In alcune aree della superficie del Pianeta Rosso c'è un debole flusso stagionale di acqua con elevato livello di salinità che scava solchi lungo pendii marziani. È quanto è emerso dall'analisi di dati spettroscopici raccolti dalla sonda Mars Reconnaissance Orbiter (MRO) della NASA(red)

Alcuni enigmatici solchi che si osservano sulla superficie di Marte sono molto probabilmente prodotti da acqua con un elevato livello di salinità, che appare e scompare sui pendii con l'alternarsi delle stagioni. Lo rivela uno studio apparso sulla rivista “Nature Geoscience” a firma di Lujendra Ojha del Georgia Institute of Technology sulla base dell'analisi dei dati spettroscopici raccolti dalla sonda Mars Reconnaissance Orbiter (MRO) della NASA.

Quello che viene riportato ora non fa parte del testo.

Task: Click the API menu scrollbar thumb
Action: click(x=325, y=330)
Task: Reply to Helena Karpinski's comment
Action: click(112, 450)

Queste strutture di superficie, chiamate recurring slope lineae (RSL), sono state osservate per la prima volta nel 2011 dallo stesso Ojha, aprendo il dibattito tra i planetologi sulla possibilità che si tratti effettivamente di tracce lasciate dallo scorrimento di acqua e sali. Finora tuttavia erano mancate prove definitive a sostegno di questa tesi.

Tracce di acqua salmastra su Marte
Immagine delle recurring slope lineae che solcano i pendii del Cratere Garni su Marte (Credit: NASA/JPL/University of Arizona)

Le immagini ad alta risoluzione hanno mostrato che le recurring slope lineae, larghe tipicamente meno di cinque metri, appaiono sui pendii durante le stagioni calde, mentre scompaiono durante le stagioni più fredde. A indicare che nel fenomeno potrebbe essere coinvolta acqua con elevato livello di salinità è l'intervallo di temperature superficiali entro cui si verifica, tra 250 e 300 kelvin (ovvero tra -23 gradi Celsius e 27 gradi Celsius).

Il problema è che i dati spettrali ricavati dalla sonda MRO, che permettono di rilevare gli elementi chimici presenti in una regione di superficie marziana, hanno una risoluzione inferiore alla larghezza media delle RSL. Inoltre le normali tecniche per elaborare una media su diversi pixel non hanno permesso in passato di rilevare né sali né acqua.

La difficoltà è stata ora superata grazie a un nuovo metodo di analisi per dati spettroscopici. Grazie a questo metodo Ojha e colleghi hanno analizzato i dati spettrali relativi ai siti marziani in cui le recurring slope lineae sono presenti con più frequenza - dati registrati con lo strumento Compact Reconnaissance Imaging Spectrometer for Mars (CRISM) montato a bordo della sonda MRO - e li hanno confrontati con le immagini dell'High Resolution Imaging Science Experiment (HiRISE) la fotocamera ad alta risoluzione della stessa sonda.

Gli spettri relativi a tutti i siti esaminati, quattro in totale, sono in accordo con la presenza di sali idrati, in particolare di clorato e perclorato di magnesio e perclorato di sodio. La firma spettroscopica dei sali invece non è stata rilevata negli spettri del terreno circostante. I risultati ottenuti quindi sostengono la conclusione che esista un collegamento tra le recurring slope lineae e lo scorrimento di acqua con elevato livello di salinità.